湘南新宿ラインや横須賀線など長い距離を走る電車が増えたことから、どこかで発生した事故が全体に影響することが多いようです。
遅れの原因は色々ですが、「踏切で自動車と電車がぶつかった」という事故が増えている気がします。
今年の1月29日には、東武東上線の大山駅付近の踏切で、軽自動車と電車が接触し、通勤や通学に大きな支障が出ました。
さて、踏切事故で電車を止めてしまった場合、どんな責任を負うのでしょう。
刑事上の責任としては、過失往来危険罪(刑法129条1項)が考えられます。
法定刑は30万円以下の罰金。
もちろん、被害者が怪我をした場合などは他の罪が成立する可能性もあります。
また、民事上の責任として、損害を賠償しなくてはならない可能性があります。
この金額がしばしば1億円など膨大な金額になるのでは?と噂されていたりするのですが、必ずしもそうとも限りません。
例えば先日、名古屋高裁は、線路に入って電車を止めた認知症のお年寄りの遺族に対して359万円を支払えという判決を下しました。
認知症のお年寄りを介護していた遺族に対する責任を認めたことから、この判決の評判は非常に悪いのですが(私もひどい判決だと思います)、とにかく、事故で電車を止めたら1億円というわけではないのです。
では、損害の金額はどうやって決まるのでしょう。
基本的には「現実に発生した損害額」が基準になります。
例えば、車両の修理費や、振替輸送にかかったお金、特急券の払い戻し費用などが請求される可能性があります。
したがって、振替輸送や特急券の払い戻しがなかったような場合は請求額が低くなります。
もちろん、鉄道会社には「2時間以内の遅れなら特急券の払い戻しはしない」といった約款がありますから、遅れが少ない場合には払い戻し分の損害も生じません。
また、事故と「直接」関係のある損害しか填補されません(正確には「相当因果関係のある損害」と言います)。

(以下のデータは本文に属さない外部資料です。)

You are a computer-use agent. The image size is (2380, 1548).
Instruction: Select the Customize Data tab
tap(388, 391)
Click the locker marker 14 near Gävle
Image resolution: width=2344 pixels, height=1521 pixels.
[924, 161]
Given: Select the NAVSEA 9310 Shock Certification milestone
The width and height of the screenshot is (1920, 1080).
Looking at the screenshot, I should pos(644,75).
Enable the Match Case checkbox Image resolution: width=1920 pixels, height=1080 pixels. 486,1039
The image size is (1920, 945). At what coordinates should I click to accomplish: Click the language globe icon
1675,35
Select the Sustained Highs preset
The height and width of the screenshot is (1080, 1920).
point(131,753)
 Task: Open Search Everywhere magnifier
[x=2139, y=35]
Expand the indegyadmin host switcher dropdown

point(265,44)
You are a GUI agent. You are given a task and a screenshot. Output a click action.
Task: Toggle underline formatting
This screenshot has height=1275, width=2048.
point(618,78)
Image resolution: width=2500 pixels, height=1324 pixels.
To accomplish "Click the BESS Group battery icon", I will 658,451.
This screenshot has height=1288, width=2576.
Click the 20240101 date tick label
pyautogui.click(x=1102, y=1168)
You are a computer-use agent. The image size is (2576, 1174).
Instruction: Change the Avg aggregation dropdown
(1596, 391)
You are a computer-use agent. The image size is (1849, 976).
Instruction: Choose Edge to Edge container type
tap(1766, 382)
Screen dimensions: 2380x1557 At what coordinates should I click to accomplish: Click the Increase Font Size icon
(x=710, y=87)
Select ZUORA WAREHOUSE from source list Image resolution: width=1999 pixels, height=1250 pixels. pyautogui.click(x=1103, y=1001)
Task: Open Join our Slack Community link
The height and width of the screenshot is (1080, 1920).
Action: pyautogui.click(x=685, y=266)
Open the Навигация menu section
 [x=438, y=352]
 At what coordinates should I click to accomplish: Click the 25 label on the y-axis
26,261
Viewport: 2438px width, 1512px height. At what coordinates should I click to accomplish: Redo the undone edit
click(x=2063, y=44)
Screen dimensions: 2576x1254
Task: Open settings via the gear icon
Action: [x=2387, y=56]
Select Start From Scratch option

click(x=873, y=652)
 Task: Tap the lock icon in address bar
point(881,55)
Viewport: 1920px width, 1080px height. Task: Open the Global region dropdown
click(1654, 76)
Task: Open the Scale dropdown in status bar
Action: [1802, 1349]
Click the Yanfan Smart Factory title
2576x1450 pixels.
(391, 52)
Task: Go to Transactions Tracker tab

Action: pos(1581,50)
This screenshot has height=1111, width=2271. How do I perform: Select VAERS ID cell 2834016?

闇金ウシジマくんという漫画で、「電車が遅れて1億円の契約がパアになったからその分賠償しろ」みたいなことを駅員さんに言っているシーンがありましたが、こういうのは事故から「直接」生じた損害ではないので填補されないのです。
刑事事件ブログですが、今日は途中から民事の話になってしまいました。
まあでも、刑事事件をやっていると民事の話が色々と出てくるのです。